Relationship between soil oxidizable carbon and physical, chemical and mineralogical properties of umbric ferralsols
Revista Brasileira de Ciência do Solo
The occurrence of Umbric Ferralsols with thick umbric epipedons (> 100 cm thickness) in humid Tropical and Subtropical areas is a paradox since the processes of organic matter decomposition in these environments are very efficient. Nevertheless, this soil type has been reported in areas in the Southeast and South of Brazil, and at some places in the Northeast. Aspects of the genesis and paleoenvironmental significance of these Ferralsols still need a better understanding. The processes that
... processes that made the umbric horizons so thick and dark and contributed to the preservation of organic carbon (OC) at considerable depths in these soils are of special interest.

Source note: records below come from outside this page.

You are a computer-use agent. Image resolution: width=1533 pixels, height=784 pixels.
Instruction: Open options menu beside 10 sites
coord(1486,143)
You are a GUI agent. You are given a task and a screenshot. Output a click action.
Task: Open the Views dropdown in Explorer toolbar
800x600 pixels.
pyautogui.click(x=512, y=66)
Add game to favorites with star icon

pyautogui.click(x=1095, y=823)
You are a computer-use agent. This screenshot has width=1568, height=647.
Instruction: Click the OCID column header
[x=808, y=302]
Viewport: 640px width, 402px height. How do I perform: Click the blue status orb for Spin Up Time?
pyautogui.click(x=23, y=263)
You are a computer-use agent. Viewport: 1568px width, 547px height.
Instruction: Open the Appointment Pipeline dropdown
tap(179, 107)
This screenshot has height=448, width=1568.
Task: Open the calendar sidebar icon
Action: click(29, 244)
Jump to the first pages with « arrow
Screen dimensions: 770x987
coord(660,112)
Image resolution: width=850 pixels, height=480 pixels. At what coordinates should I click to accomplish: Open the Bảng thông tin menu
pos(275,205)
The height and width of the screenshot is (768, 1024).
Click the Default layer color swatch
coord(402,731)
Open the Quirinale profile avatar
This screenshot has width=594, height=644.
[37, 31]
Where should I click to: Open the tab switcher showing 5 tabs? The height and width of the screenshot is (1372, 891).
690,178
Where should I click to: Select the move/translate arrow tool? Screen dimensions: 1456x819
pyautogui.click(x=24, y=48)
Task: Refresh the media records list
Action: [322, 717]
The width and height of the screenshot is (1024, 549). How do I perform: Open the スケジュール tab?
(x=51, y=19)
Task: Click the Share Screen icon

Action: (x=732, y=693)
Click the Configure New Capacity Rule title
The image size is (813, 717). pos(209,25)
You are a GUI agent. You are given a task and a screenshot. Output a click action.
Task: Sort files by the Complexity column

In this study, eight Ferralsols with a thick umbric horizon (UF) under different vegetation types were sampled (tropical rain forest, tropical seasonal forest and savanna woodland) and their macromorphological, physical, chemical and mineralogical properties studied to detect soil characteristics that could explain the preservation of high carbon amounts at considerable depths. The studied UF are clayey to very clayey, strongly acidic, dystrophic, and Al-saturated and charcoal fragments are often scattered in the soil matrix. Kaolinites are the main clay minerals in the A and B horizons, followed by abundant gibbsite and hydroxyl-interlayered vermiculite. The latter was only found in UFs derived from basalt rock in the South of the country. Total carbon (TC) ranged from 5 to 101 g kg-1 in the umbric epipedon. Dichromate-oxidizable organic carbon represented nearly 75 % of TC in the thick A horizons, while non-oxidizable C, which includes recalcitrant C (e.g., charcoal), contributed to the remaining 25 % of TC. Carbon contents were not related to most of the inorganic soil variables studied, except for oxalate-extractable Al, which individually explained 69 % (P < 0.001) of the variability of TC in the umbric epipedon. Clay content was not suited as predictor of TC or of the other studied C forms. Bulk density, exchangeable Al3+, Al saturation, ECEC and other parameters obtained by selective extraction were not suitable as predictors of TC and other C forms. Interactions between organic matter and poorly crystalline minerals, as indicated by oxalate-extractable Al, appear to be one of the possible organic matter protection mechanisms of these soils.